Short problem
Rewrite the listing below, changing every "screenshot" to "screen capture" and keeping everything else as it is. Omit the pictures from your answer.

** Start of Dataset records **

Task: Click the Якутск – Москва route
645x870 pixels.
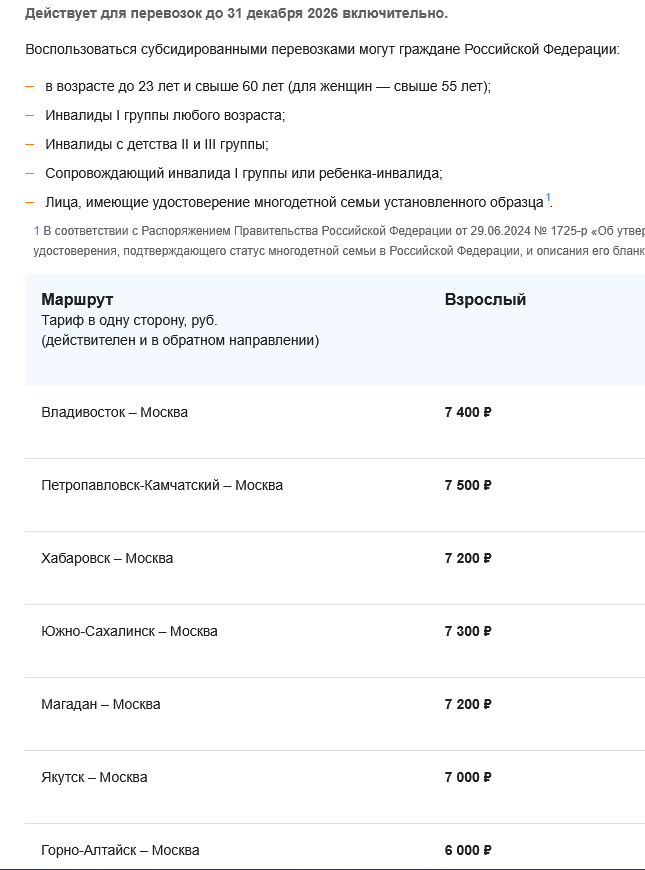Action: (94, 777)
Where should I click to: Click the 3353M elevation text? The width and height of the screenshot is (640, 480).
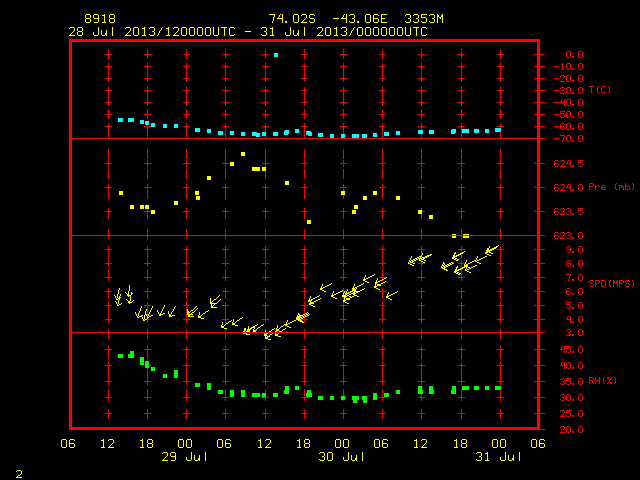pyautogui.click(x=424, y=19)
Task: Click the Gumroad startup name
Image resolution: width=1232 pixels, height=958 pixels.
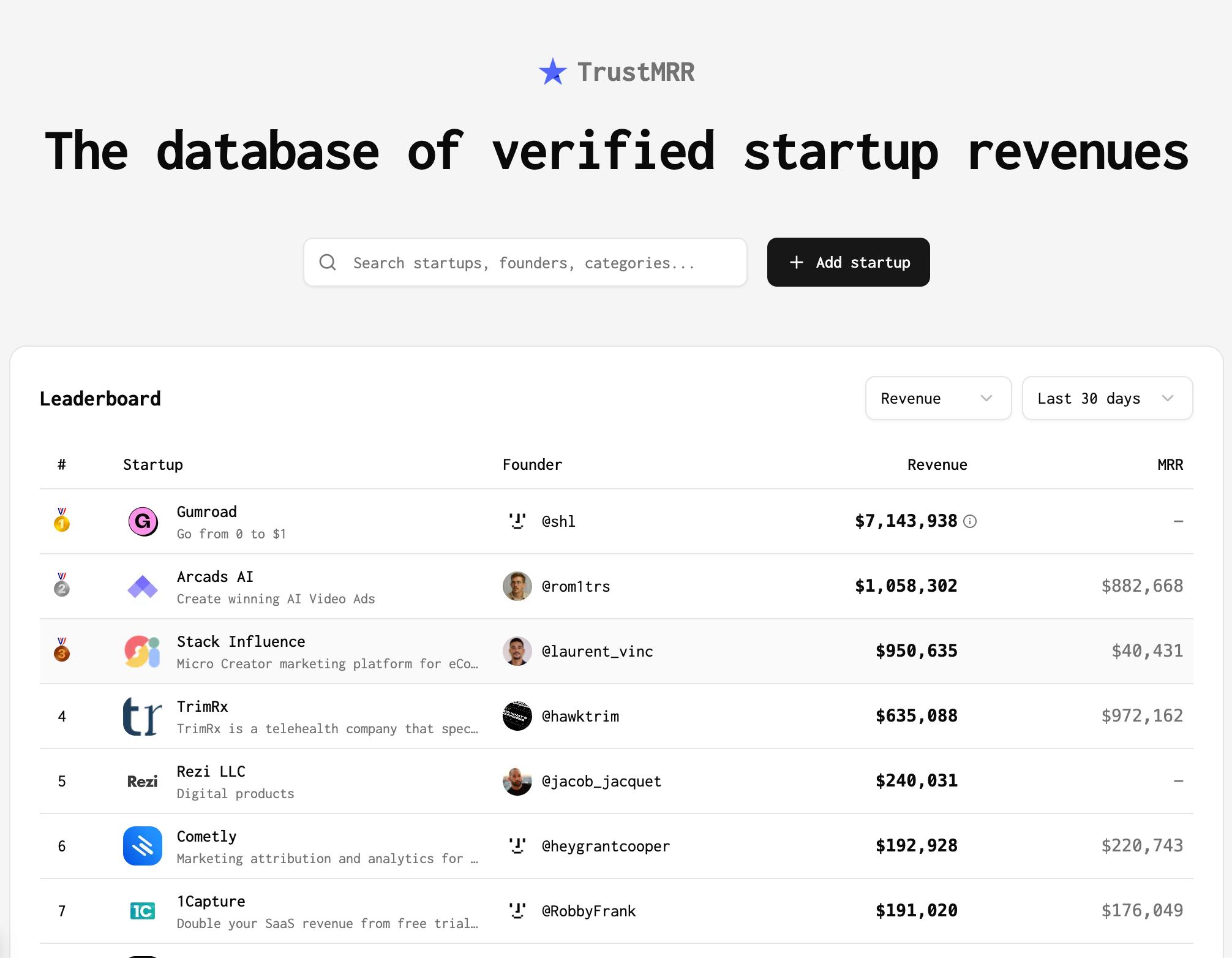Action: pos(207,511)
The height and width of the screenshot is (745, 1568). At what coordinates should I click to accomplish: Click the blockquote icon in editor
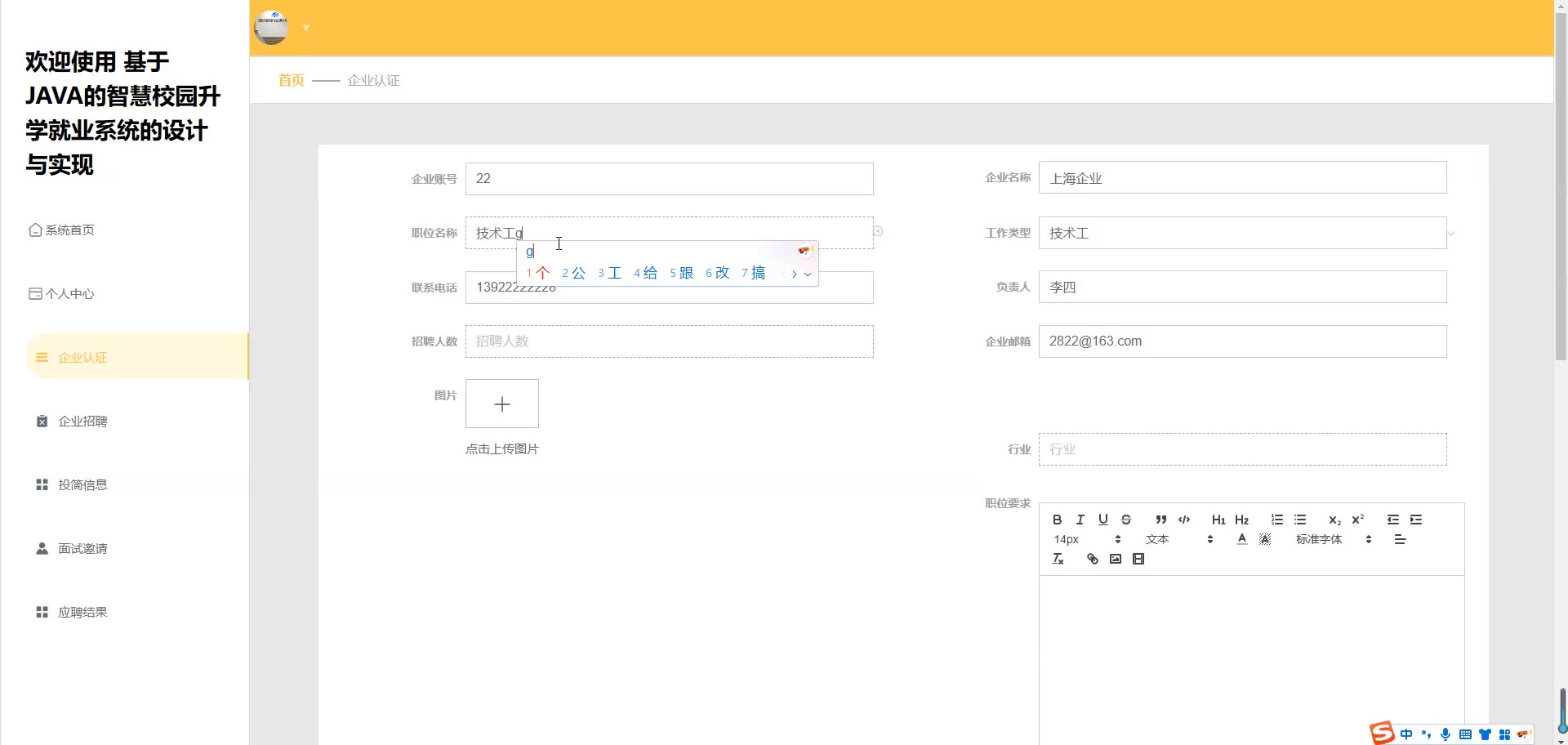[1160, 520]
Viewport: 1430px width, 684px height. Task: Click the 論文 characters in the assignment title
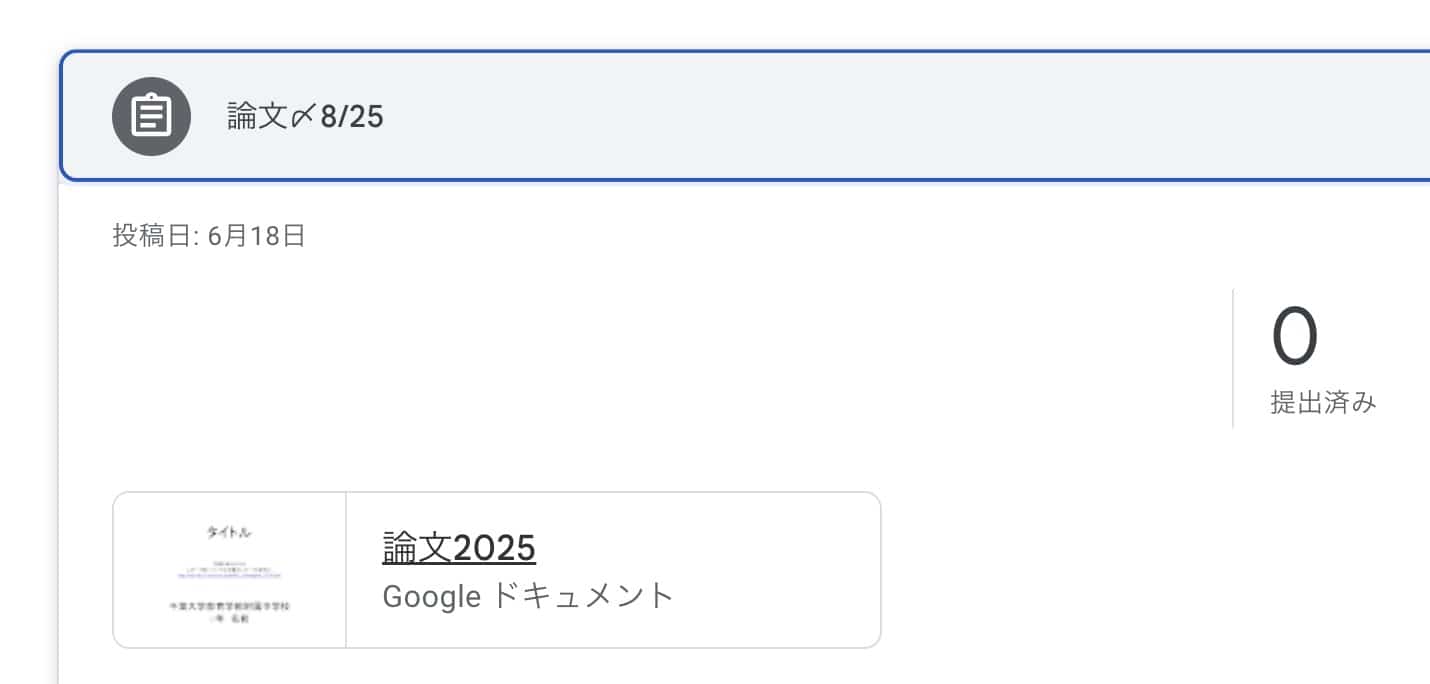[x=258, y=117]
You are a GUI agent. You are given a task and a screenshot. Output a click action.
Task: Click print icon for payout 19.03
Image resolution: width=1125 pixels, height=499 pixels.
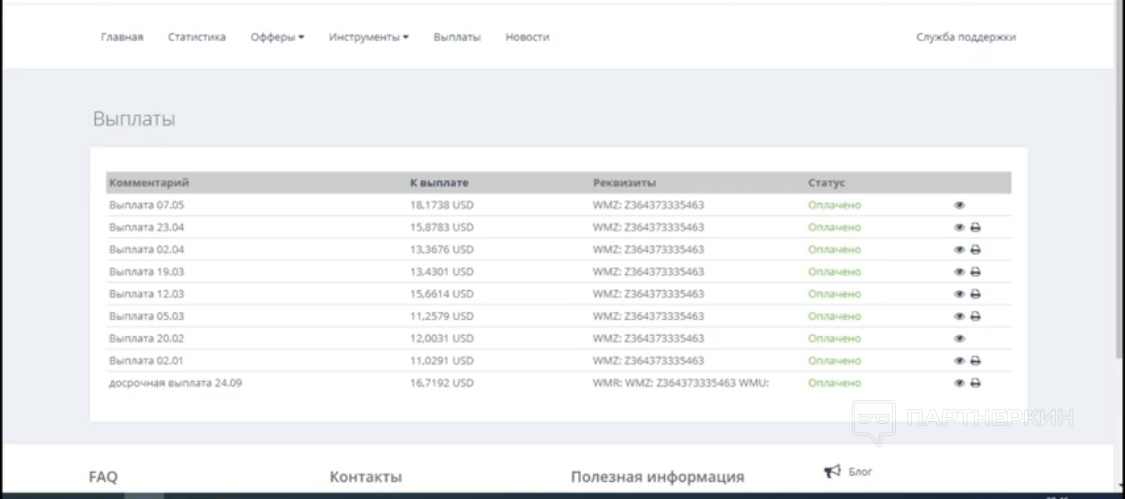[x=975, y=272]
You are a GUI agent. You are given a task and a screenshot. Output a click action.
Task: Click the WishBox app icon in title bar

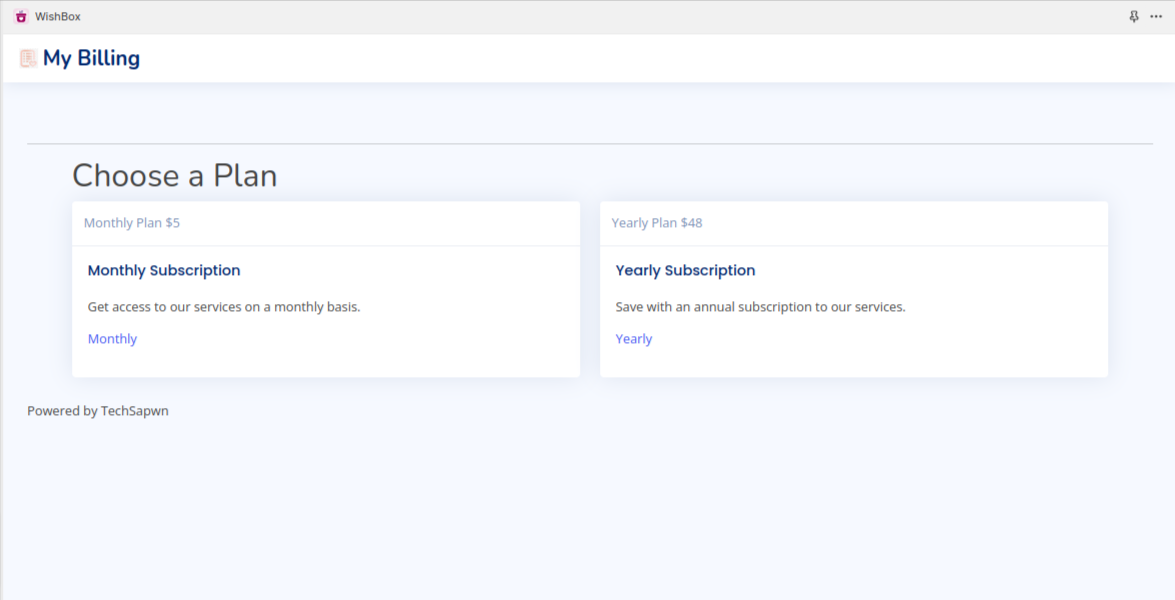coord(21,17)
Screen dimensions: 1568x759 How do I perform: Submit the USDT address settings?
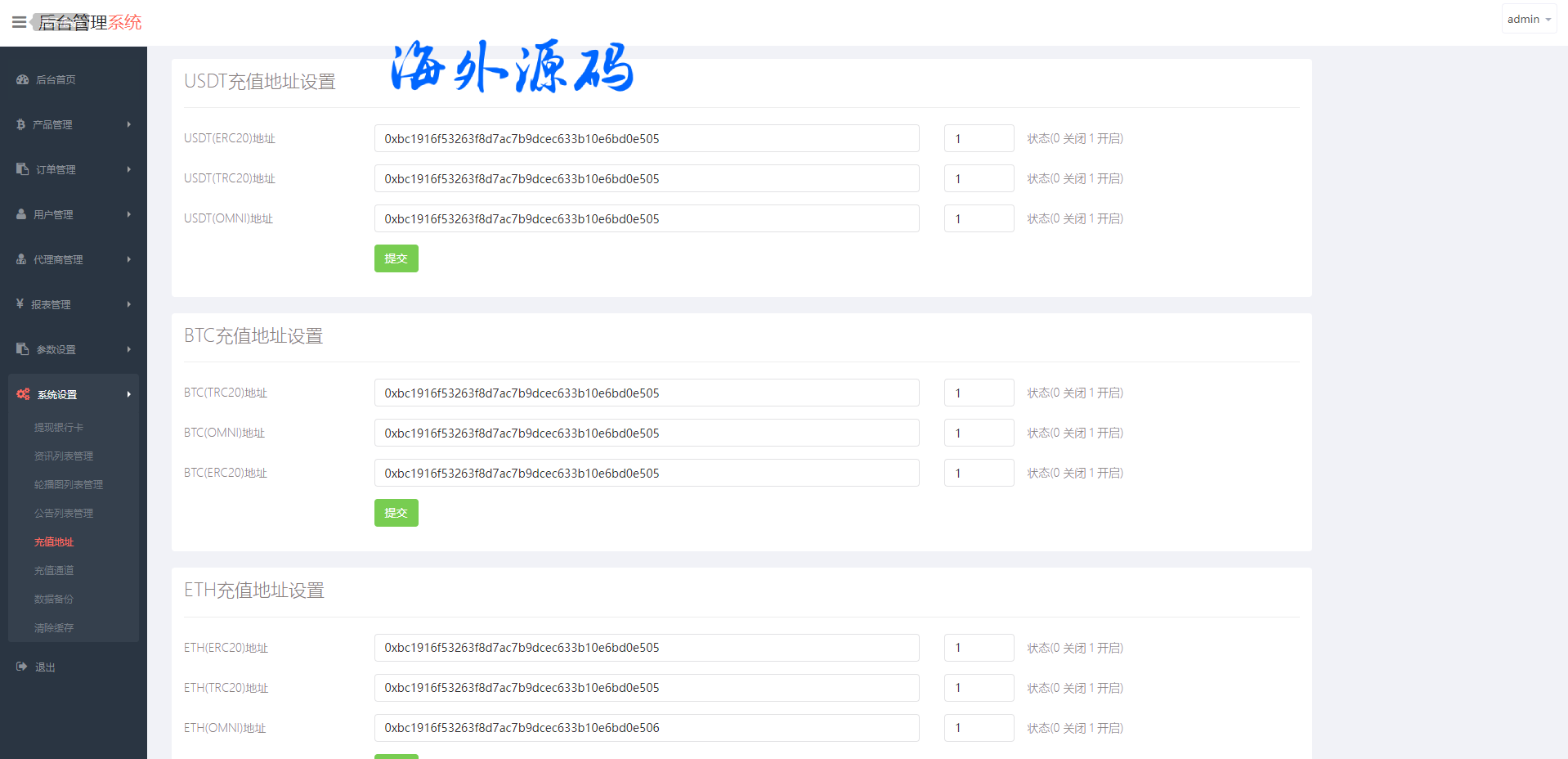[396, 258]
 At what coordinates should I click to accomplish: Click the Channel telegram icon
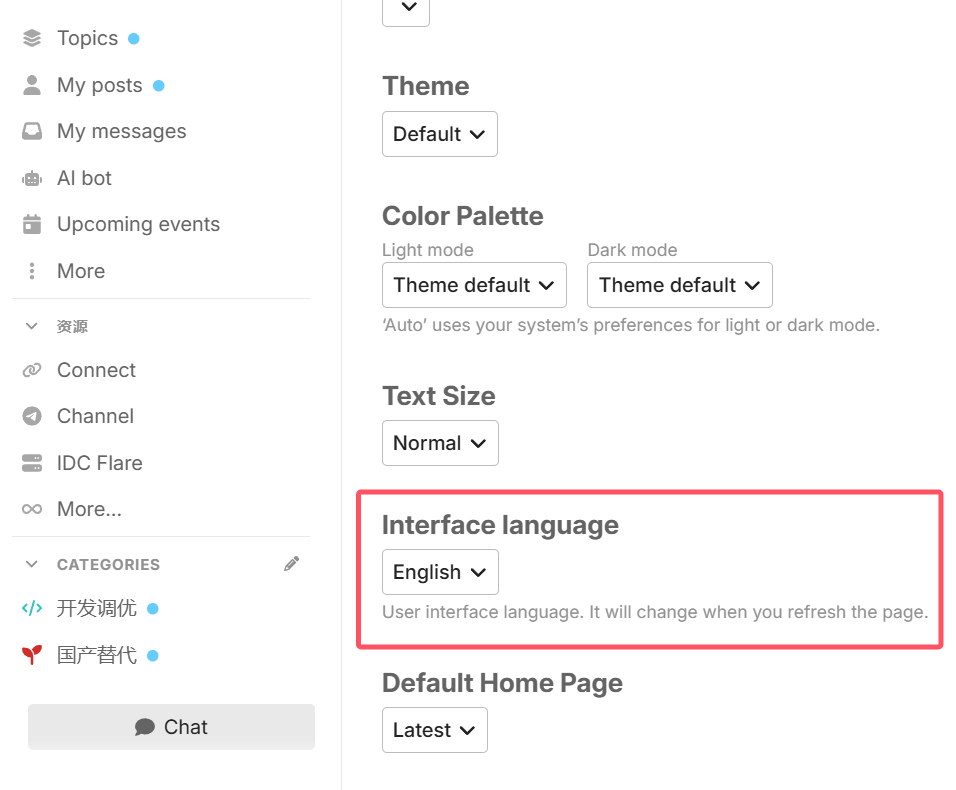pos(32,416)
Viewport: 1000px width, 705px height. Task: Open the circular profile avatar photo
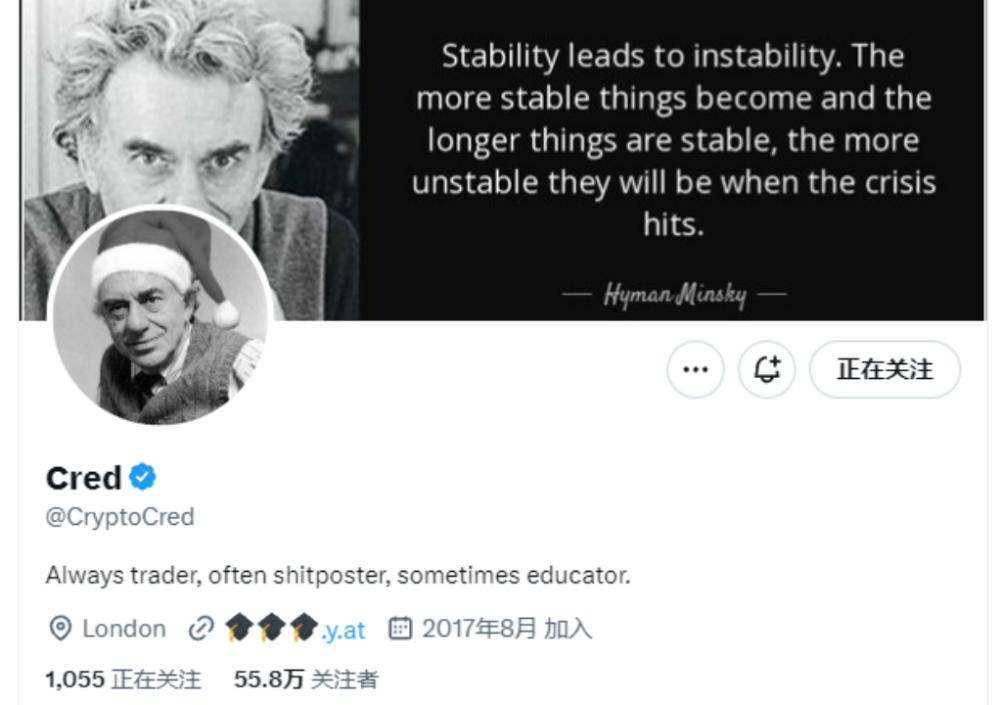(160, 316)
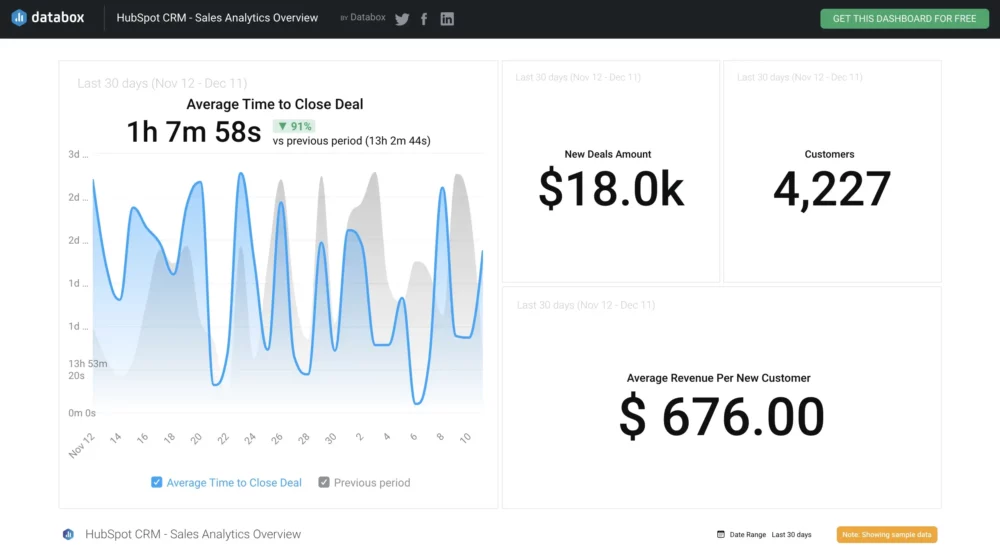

** End of Dataset records **

Answer to this task
Task: Click the Якутск – Москва route
645x870 pixels.
Action: (94, 777)
Where should I click to: Click the 3353M elevation text? The width and height of the screen capture is (640, 480).
pyautogui.click(x=424, y=19)
Task: Click the Gumroad startup name
Image resolution: width=1232 pixels, height=958 pixels.
Action: pos(207,511)
The height and width of the screen capture is (745, 1568). At what coordinates should I click to accomplish: Click the blockquote icon in editor
[1160, 520]
Viewport: 1430px width, 684px height. Task: Click the 論文 characters in the assignment title
[x=258, y=117]
You are a GUI agent. You are given a task and a screen capture. Output a click action.
Task: Click print icon for payout 19.03
Image resolution: width=1125 pixels, height=499 pixels.
[x=975, y=272]
You are a GUI agent. You are given a task and a screen capture. Output a click action.
Task: Click the WishBox app icon in title bar

coord(21,17)
Screen dimensions: 1568x759 How do I perform: Submit the USDT address settings?
[396, 258]
 At what coordinates should I click to accomplish: Click the Channel telegram icon
pos(32,416)
Viewport: 1000px width, 705px height. Task: Open the circular profile avatar photo
(160, 316)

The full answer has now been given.